/*

  * Copyright (C) 2011-2013 Michael Niedermayer (michaelni@gmx.at)

  *
  * This file is part of libswresample
  *
  * libswresample is free software; you can redistribute it and/or
  * modify it under the terms of the GNU Lesser General Public
  * License as published by the Free Software Foundation; either
  * version 2.1 of the License, or (at your option) any later version.
  *
  * libswresample is distributed in the hope that it will be useful,
  * but WITHOUT ANY WARRANTY; without even the implied warranty of
  * MERCHANTABILITY or FITNESS FOR A PARTICULAR PURPOSE.  See the GNU
  * Lesser General Public License for more details.
  *
  * You should have received a copy of the GNU Lesser General Public
  * License along with libswresample; if not, write to the Free Software
  * Foundation, Inc., 51 Franklin Street, Fifth Floor, Boston, MA 02110-1301 USA
  */
 

 #ifndef SWRESAMPLE_SWRESAMPLE_H
 #define SWRESAMPLE_SWRESAMPLE_H
 

 /**
  * @file

  * @ingroup lswr

  * libswresample public header
  */
 

 /**

  * @defgroup lswr libswresample

  * @{
  *

  * Audio resampling, sample format conversion and mixing library.

  *
  * Interaction with lswr is done through SwrContext, which is
  * allocated with swr_alloc() or swr_alloc_set_opts(). It is opaque, so all parameters
  * must be set with the @ref avoptions API.
  *

  * The first thing you will need to do in order to use lswr is to allocate
  * SwrContext. This can be done with swr_alloc() or swr_alloc_set_opts(). If you
  * are using the former, you must set options through the @ref avoptions API.
  * The latter function provides the same feature, but it allows you to set some
  * common options in the same statement.
  *

  * For example the following code will setup conversion from planar float sample
  * format to interleaved signed 16-bit integer, downsampling from 48kHz to
  * 44.1kHz and downmixing from 5.1 channels to stereo (using the default mixing

  * matrix).
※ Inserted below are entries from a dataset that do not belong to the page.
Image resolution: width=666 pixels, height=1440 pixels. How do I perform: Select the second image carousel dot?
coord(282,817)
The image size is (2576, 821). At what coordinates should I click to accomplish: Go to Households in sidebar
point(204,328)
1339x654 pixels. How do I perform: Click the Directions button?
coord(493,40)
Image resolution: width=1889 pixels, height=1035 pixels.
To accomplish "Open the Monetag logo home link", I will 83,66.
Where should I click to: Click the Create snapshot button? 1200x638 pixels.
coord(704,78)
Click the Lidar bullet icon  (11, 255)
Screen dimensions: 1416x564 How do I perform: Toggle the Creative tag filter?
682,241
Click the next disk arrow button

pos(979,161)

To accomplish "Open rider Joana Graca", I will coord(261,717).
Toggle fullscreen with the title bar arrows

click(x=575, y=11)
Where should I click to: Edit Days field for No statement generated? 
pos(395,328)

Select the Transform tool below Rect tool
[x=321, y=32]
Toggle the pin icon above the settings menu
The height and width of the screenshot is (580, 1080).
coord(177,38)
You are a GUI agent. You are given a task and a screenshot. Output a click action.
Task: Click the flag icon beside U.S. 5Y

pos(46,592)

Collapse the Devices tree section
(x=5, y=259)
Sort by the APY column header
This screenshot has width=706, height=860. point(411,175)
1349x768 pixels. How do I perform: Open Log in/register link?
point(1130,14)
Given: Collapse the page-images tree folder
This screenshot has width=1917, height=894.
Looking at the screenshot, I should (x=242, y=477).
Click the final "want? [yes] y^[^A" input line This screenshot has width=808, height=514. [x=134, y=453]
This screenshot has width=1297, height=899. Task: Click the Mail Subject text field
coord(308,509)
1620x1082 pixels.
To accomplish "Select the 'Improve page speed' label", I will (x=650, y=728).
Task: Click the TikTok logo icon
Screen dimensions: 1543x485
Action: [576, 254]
This is using the swr_alloc() function.

  * @code
  * SwrContext *swr = swr_alloc();

  * av_opt_set_channel_layout(swr, "in_channel_layout",  AV_CH_LAYOUT_5POINT1, 0);
  * av_opt_set_channel_layout(swr, "out_channel_layout", AV_CH_LAYOUT_STEREO,  0);

  * av_opt_set_int(swr, "in_sample_rate",     48000,                0);
  * av_opt_set_int(swr, "out_sample_rate",    44100,                0);

  * av_opt_set_sample_fmt(swr, "in_sample_fmt",  AV_SAMPLE_FMT_FLTP, 0);
  * av_opt_set_sample_fmt(swr, "out_sample_fmt", AV_SAMPLE_FMT_S16,  0);

  * @endcode
  *

  * The same job can be done using swr_alloc_set_opts() as well:
  * @code
  * SwrContext *swr = swr_alloc_set_opts(NULL,  // we're allocating a new context
  *                       AV_CH_LAYOUT_STEREO,  // out_ch_layout
  *                       AV_SAMPLE_FMT_S16,    // out_sample_fmt
  *                       44100,                // out_sample_rate
  *                       AV_CH_LAYOUT_5POINT1, // in_ch_layout
  *                       AV_SAMPLE_FMT_FLTP,   // in_sample_fmt
  *                       48000,                // in_sample_rate
  *                       0,                    // log_offset
  *                       NULL);                // log_ctx
  * @endcode
  *

  * Once all values have been set, it must be initialized with swr_init(). If
  * you need to change the conversion parameters, you can change the parameters

  * using @ref AVOptions, as described above in the first example; or by using
  * swr_alloc_set_opts(), but with the first argument the allocated context.
  * You must then call swr_init() again.

  *
  * The conversion itself is done by repeatedly calling swr_convert().
  * Note that the samples may get buffered in swr if you provide insufficient
  * output space or if sample rate conversion is done, which requires "future"
  * samples. Samples that do not require future input can be retrieved at any
  * time by using swr_convert() (in_count can be set to 0).
  * At the end of conversion the resampling buffer can be flushed by calling
  * swr_convert() with NULL in and 0 in_count.
  *

  * The samples used in the conversion process can be managed with the libavutil
  * @ref lavu_sampmanip "samples manipulation" API, including av_samples_alloc()
  * function used in the following example.
  *

  * The delay between input and output, can at any time be found by using
  * swr_get_delay().
  *
  * The following code demonstrates the conversion loop assuming the parameters
  * from above and caller-defined functions get_input() and handle_output():
  * @code
  * uint8_t **input;
  * int in_samples;
  *
  * while (get_input(&input, &in_samples)) {

  *     uint8_t *output;

  *     int out_samples = av_rescale_rnd(swr_get_delay(swr, 48000) +
  *                                      in_samples, 44100, 48000, AV_ROUND_UP);
  *     av_samples_alloc(&output, NULL, 2, out_samples,
  *                      AV_SAMPLE_FMT_S16, 0);
  *     out_samples = swr_convert(swr, &output, out_samples,
  *                                      input, in_samples);
  *     handle_output(output, out_samples);
  *     av_freep(&output);

  * }
  * @endcode

  *
  * When the conversion is finished, the conversion
  * context and everything associated with it must be freed with swr_free().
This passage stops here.